I'd like every record written out again, exactly as it is.

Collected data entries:
============================================================

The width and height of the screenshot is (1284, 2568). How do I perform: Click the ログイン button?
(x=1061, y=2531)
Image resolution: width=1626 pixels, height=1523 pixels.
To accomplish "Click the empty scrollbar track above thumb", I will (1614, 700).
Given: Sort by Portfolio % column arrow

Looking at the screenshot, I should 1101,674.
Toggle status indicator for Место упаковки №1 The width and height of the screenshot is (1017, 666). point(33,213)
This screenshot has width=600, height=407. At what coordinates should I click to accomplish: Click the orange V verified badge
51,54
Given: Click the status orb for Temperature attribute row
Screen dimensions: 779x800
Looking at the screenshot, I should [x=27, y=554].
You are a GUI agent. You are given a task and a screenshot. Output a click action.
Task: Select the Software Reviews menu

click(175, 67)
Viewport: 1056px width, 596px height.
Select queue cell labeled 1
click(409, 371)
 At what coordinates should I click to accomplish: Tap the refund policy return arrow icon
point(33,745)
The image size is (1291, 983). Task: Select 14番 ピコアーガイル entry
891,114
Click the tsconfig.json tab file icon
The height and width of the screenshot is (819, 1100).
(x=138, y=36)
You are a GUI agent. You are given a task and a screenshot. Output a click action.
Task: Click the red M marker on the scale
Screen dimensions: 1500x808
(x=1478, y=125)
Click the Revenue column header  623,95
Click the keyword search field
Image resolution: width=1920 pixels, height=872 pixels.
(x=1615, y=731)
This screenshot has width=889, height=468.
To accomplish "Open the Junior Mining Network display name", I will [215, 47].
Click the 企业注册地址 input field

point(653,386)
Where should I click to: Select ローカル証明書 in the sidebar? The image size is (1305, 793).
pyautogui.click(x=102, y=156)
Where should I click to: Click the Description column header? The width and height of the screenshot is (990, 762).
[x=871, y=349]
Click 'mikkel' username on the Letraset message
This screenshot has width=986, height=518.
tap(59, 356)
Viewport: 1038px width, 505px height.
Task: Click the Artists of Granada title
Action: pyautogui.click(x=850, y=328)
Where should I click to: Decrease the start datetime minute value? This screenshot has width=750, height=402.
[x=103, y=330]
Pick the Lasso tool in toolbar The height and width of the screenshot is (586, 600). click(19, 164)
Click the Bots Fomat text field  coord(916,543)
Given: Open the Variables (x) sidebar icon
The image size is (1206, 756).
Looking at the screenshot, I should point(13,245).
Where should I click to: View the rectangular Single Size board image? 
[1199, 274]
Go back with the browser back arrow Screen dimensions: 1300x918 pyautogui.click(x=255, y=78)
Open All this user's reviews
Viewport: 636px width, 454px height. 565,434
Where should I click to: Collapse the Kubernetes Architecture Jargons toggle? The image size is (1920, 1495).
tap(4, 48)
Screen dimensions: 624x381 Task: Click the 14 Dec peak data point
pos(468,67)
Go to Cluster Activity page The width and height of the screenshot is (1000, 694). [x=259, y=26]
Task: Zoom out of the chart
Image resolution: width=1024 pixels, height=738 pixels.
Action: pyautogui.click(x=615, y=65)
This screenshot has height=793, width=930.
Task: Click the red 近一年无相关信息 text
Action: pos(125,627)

============================================================

Answer for this exercise —
The width and height of the screenshot is (1284, 2568). How do I perform: Click the ログイン button?
(x=1061, y=2531)
Image resolution: width=1626 pixels, height=1523 pixels.
To accomplish "Click the empty scrollbar track above thumb", I will (1614, 700).
Given: Sort by Portfolio % column arrow

Looking at the screenshot, I should 1101,674.
Toggle status indicator for Место упаковки №1 The width and height of the screenshot is (1017, 666). point(33,213)
This screenshot has width=600, height=407. At what coordinates should I click to accomplish: Click the orange V verified badge
51,54
Given: Click the status orb for Temperature attribute row
Screen dimensions: 779x800
Looking at the screenshot, I should [x=27, y=554].
You are a GUI agent. You are given a task and a screenshot. Output a click action.
Task: Select the Software Reviews menu

click(175, 67)
Viewport: 1056px width, 596px height.
Select queue cell labeled 1
click(409, 371)
 At what coordinates should I click to accomplish: Tap the refund policy return arrow icon
point(33,745)
The image size is (1291, 983). Task: Select 14番 ピコアーガイル entry
891,114
Click the tsconfig.json tab file icon
The height and width of the screenshot is (819, 1100).
(x=138, y=36)
You are a GUI agent. You are given a task and a screenshot. Output a click action.
Task: Click the red M marker on the scale
Screen dimensions: 1500x808
(x=1478, y=125)
Click the Revenue column header  623,95
Click the keyword search field
Image resolution: width=1920 pixels, height=872 pixels.
(x=1615, y=731)
This screenshot has width=889, height=468.
To accomplish "Open the Junior Mining Network display name", I will [215, 47].
Click the 企业注册地址 input field

point(653,386)
Where should I click to: Select ローカル証明書 in the sidebar? The image size is (1305, 793).
pyautogui.click(x=102, y=156)
Where should I click to: Click the Description column header? The width and height of the screenshot is (990, 762).
[x=871, y=349]
Click 'mikkel' username on the Letraset message
This screenshot has width=986, height=518.
tap(59, 356)
Viewport: 1038px width, 505px height.
Task: Click the Artists of Granada title
Action: pyautogui.click(x=850, y=328)
Where should I click to: Decrease the start datetime minute value? This screenshot has width=750, height=402.
[x=103, y=330]
Pick the Lasso tool in toolbar The height and width of the screenshot is (586, 600). click(19, 164)
Click the Bots Fomat text field  coord(916,543)
Given: Open the Variables (x) sidebar icon
The image size is (1206, 756).
Looking at the screenshot, I should point(13,245).
Where should I click to: View the rectangular Single Size board image? 
[1199, 274]
Go back with the browser back arrow Screen dimensions: 1300x918 pyautogui.click(x=255, y=78)
Open All this user's reviews
Viewport: 636px width, 454px height. 565,434
Where should I click to: Collapse the Kubernetes Architecture Jargons toggle? The image size is (1920, 1495).
tap(4, 48)
Screen dimensions: 624x381 Task: Click the 14 Dec peak data point
pos(468,67)
Go to Cluster Activity page The width and height of the screenshot is (1000, 694). [x=259, y=26]
Task: Zoom out of the chart
Image resolution: width=1024 pixels, height=738 pixels.
Action: pyautogui.click(x=615, y=65)
This screenshot has height=793, width=930.
Task: Click the red 近一年无相关信息 text
Action: pos(125,627)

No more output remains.